- _TO DO_: Your answer should be the lines from the one containing "This screenshot has height=620, width=880." through the final line below, copied exactly.

Dataset entries:
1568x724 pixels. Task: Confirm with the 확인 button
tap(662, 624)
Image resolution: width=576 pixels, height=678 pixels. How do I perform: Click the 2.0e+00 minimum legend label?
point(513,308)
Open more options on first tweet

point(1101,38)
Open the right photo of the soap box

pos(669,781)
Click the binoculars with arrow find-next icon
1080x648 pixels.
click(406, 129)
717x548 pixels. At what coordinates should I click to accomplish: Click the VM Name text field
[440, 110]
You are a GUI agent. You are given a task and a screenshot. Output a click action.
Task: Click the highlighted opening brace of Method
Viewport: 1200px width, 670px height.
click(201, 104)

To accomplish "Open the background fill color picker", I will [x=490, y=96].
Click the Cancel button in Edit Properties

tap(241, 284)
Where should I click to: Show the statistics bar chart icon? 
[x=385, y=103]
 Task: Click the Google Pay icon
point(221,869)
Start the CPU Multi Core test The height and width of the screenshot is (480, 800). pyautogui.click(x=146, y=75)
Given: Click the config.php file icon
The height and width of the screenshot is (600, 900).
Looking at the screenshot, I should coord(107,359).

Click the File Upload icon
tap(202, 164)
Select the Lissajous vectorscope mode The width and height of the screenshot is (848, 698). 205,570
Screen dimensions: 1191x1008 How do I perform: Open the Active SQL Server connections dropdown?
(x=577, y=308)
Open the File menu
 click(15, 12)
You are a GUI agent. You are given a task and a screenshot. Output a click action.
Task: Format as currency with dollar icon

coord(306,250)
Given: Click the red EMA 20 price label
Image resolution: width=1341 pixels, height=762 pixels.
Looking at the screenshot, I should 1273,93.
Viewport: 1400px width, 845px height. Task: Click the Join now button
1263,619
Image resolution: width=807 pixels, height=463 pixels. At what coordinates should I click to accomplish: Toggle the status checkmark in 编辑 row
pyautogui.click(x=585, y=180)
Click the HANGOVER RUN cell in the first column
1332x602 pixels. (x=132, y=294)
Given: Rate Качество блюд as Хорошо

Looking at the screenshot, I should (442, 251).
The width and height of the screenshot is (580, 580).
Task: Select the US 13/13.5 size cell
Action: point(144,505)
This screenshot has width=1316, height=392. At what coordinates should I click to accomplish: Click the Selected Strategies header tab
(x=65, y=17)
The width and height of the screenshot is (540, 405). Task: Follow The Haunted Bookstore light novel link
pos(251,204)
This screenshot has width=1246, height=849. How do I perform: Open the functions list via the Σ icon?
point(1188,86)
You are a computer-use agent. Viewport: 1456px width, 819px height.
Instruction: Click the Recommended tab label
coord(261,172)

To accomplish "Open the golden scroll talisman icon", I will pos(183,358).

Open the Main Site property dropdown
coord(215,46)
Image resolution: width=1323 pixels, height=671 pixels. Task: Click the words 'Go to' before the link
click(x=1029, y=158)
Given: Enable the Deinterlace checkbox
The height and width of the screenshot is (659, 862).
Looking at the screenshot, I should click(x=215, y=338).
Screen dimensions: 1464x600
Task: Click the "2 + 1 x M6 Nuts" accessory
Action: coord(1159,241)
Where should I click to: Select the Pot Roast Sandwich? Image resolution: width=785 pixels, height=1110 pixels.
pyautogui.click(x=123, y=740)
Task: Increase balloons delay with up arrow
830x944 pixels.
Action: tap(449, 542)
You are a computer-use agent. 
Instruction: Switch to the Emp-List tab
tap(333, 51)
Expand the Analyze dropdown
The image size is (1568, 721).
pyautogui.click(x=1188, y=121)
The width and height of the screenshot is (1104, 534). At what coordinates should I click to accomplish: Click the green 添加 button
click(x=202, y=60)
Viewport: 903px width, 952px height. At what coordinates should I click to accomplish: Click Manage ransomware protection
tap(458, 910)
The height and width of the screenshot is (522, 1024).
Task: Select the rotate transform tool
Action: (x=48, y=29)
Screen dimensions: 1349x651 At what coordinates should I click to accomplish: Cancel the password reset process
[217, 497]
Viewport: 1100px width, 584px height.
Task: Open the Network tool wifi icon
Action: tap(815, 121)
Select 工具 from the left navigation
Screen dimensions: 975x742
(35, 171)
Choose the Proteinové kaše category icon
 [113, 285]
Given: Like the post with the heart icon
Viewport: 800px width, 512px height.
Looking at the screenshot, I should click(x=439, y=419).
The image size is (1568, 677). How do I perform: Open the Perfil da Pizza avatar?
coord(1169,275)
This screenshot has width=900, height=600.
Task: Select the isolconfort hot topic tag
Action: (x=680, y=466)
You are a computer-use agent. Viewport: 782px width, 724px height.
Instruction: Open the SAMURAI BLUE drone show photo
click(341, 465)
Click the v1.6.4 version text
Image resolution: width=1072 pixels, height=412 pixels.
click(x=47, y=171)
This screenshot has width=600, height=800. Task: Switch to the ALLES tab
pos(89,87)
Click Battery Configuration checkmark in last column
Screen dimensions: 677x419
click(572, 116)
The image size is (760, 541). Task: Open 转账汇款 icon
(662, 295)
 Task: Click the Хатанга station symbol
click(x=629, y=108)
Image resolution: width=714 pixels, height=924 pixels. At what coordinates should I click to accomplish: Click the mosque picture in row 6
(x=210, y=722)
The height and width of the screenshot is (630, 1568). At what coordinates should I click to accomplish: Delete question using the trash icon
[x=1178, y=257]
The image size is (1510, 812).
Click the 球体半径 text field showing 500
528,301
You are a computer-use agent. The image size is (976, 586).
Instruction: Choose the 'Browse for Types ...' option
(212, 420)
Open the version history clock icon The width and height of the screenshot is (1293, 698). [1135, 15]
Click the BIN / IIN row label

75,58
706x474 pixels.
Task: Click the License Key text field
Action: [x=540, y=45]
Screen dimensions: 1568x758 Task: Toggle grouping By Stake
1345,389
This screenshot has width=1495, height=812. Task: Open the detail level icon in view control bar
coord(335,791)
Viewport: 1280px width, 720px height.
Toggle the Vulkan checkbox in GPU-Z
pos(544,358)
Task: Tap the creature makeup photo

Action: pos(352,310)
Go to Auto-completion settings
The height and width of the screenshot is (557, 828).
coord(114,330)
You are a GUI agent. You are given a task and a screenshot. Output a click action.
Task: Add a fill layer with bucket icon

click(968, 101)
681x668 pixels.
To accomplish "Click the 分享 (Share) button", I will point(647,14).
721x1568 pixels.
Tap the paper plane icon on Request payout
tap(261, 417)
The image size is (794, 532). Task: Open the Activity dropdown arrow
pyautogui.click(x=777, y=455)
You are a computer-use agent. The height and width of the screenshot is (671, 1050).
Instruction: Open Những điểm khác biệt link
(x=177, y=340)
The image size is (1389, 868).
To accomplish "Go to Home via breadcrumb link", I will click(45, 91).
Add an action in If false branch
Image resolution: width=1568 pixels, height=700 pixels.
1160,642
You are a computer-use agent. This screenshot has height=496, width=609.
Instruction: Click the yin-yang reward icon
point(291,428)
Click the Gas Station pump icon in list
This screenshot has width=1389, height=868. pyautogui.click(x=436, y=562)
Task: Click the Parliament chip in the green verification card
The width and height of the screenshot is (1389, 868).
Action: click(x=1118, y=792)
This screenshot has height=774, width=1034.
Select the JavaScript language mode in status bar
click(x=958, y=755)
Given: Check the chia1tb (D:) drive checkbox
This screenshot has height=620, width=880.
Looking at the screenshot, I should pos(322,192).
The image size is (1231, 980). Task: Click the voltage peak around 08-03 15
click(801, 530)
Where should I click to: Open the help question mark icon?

- _TASK RESPONSE_:
This screenshot has height=620, width=880.
Looking at the screenshot, I should pos(322,192).
The image size is (1231, 980). Task: Click the voltage peak around 08-03 15
click(801, 530)
Where should I click to: Open the help question mark icon?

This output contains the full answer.